染屋と戦争
今日は終戦記念日。
染屋と戦争なんて、全く結びつなかいと思うでしょうが、実はそうでもないのです。
戦時中の話。
当時、桐生の染色工場6社が集められ、職人達は軍旗や軍服の為だけに染色をやることになったのだそうです。その職人達の中に、どうやら私の曽祖父と祖父はいた様なのです。
各社が自分たちで持っていた機材、窯などは全て没収され、兵器に変わってしまったそうです。。
私がこの話を知ったのは、地元の新聞紙「桐生タイムス」の取材を受けた祖父の文章をつい最近工場で発見した事で知りました。
生前、祖父の口からそんな話は父も私も聞いたことは無かったのですが桐生タイムスにしっかりとその事が綴られていたのでした。

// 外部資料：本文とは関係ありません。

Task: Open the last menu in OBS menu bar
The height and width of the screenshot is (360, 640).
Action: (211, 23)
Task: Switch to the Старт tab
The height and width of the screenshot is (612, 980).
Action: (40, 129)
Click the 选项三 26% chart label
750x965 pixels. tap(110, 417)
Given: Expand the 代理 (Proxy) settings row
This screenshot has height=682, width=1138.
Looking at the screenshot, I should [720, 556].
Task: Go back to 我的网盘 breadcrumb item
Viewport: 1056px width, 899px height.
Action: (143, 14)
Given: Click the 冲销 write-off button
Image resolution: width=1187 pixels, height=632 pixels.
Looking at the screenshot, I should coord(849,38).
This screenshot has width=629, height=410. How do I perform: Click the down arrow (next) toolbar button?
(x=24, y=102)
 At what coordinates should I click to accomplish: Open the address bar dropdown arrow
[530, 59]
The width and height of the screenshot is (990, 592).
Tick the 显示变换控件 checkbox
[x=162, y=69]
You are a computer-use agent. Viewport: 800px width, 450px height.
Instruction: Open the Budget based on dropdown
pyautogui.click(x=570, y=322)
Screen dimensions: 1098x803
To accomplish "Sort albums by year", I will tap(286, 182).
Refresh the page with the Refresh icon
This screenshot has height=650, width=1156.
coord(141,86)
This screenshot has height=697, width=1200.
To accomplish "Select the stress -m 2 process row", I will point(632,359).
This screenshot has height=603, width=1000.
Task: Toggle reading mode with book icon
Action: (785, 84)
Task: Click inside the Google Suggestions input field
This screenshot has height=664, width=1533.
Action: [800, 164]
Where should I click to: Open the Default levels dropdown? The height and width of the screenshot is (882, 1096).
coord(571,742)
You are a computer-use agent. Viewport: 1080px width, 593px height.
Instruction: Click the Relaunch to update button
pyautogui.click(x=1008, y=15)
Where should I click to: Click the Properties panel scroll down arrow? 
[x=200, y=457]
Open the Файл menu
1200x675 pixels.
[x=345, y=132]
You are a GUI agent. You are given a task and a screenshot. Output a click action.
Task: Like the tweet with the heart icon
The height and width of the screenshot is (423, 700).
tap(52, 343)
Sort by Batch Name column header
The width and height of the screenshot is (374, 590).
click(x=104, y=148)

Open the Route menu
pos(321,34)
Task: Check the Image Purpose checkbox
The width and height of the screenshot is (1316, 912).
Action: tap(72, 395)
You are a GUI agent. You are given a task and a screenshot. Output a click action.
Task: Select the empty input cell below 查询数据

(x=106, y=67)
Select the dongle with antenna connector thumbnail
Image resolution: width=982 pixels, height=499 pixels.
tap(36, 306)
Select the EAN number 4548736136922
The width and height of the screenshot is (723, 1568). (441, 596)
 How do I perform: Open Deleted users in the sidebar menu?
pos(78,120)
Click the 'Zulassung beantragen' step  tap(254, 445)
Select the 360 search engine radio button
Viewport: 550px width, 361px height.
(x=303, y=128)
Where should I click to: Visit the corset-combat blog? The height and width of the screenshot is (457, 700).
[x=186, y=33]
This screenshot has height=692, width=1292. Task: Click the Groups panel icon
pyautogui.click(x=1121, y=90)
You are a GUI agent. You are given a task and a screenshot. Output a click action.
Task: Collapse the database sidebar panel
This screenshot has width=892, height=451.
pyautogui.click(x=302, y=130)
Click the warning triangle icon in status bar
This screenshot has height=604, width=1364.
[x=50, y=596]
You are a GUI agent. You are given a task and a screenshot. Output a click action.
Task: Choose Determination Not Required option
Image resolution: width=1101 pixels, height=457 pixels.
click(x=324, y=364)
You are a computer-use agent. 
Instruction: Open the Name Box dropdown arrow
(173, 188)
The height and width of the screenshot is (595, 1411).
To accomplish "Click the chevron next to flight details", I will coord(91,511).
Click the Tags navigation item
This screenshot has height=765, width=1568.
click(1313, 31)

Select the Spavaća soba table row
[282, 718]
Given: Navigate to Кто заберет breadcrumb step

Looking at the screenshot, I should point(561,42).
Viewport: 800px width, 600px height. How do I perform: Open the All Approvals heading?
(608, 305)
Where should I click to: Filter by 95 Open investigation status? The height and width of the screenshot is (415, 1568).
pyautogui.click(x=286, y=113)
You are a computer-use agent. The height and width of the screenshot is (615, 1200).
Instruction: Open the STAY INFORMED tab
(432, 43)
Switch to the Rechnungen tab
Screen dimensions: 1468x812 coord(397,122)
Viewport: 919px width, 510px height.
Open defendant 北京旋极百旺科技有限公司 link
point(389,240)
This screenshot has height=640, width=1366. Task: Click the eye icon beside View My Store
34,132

今思えば、もっと祖父と染のことについて話しておけば良かったと思う事がよくあるのですが、こうやって時を超えて、過去の地元新聞紙からヒントや歴史を祖父から教えてもらう事がここ数年偶然にも度重なっています。
地元の新聞社には感謝です。取材がなければ知らなかった事も沢山あるのですから。
そして、その戦争の記事はこの様に続きます。
「戦争が終わると各社こぞって自分たちの技術向上に邁進した」と。
祖父は親族から見ても染色技術の探究に熱心な人でした。
こういう戦争の体験がハングリー精神となって、長い事邁進して行けたのかもしれません。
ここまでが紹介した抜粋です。